Noel Baluev stared at a brown-painted door from behind Gregory as the man unlocked the room with several combination padlocks. After the code matched, the door automatically opened. Gregory entered with Noel trailing behind.
"What room is this?" Noel asked, his eyes sweeping the dark room with a hint of horror on his face.
This room was somewhat small—four by three meters in size—with minimal lighting. Inside, there were several steel safes with codes and teakwood cabinet racks neatly arranged.
Gregory looked for the switch to turn on the light, then answered, "Weapons room."

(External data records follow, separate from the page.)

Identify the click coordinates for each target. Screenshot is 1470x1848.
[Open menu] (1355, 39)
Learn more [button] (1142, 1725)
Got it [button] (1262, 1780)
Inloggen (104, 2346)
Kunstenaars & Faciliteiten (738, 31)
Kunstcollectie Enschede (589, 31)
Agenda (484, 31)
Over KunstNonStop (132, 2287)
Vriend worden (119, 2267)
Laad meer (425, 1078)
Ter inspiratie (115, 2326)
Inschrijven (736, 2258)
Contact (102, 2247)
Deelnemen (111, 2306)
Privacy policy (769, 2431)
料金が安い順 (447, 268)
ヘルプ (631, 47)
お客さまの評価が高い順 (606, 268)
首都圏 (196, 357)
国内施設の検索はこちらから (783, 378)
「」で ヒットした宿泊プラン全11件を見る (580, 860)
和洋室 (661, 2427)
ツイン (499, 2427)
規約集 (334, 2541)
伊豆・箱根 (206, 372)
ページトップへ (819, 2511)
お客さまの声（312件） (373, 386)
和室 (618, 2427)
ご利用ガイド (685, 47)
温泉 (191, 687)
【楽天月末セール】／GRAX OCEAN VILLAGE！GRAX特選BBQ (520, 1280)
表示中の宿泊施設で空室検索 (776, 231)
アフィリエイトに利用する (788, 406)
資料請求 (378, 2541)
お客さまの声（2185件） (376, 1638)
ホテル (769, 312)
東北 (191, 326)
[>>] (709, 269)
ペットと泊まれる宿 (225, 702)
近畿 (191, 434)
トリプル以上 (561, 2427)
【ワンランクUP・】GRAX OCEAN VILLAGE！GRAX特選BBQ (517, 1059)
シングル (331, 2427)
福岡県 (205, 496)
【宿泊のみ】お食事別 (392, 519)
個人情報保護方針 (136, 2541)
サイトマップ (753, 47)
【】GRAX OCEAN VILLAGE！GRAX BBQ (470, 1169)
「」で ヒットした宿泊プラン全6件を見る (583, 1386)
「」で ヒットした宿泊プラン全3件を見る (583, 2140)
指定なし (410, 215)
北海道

The light turned on, clearly revealing its contents. Noel almost didn't blink after looking carefully. In this room, there were various types of weapons: knives, assembled firearms, various pistols such as Glocks, Ruger RedHawk, Desert Eagle, Les Baer Magnum, several small grenades, and many unused bullets.
Without glancing at Noel still standing frozen at the doorway, Gregory took a weapon located on one of the shelves. "Here, try this." He handed a pistol into Noel's hand.
Noel received it with some hesitation. "What is this?"
"It's a Raging Bull pistol."
"No, I mean... why are you giving it to me?"
"Try shooting something with that pistol."
"What am I supposed to shoot?" Noel's eyebrows furrowed in confusion.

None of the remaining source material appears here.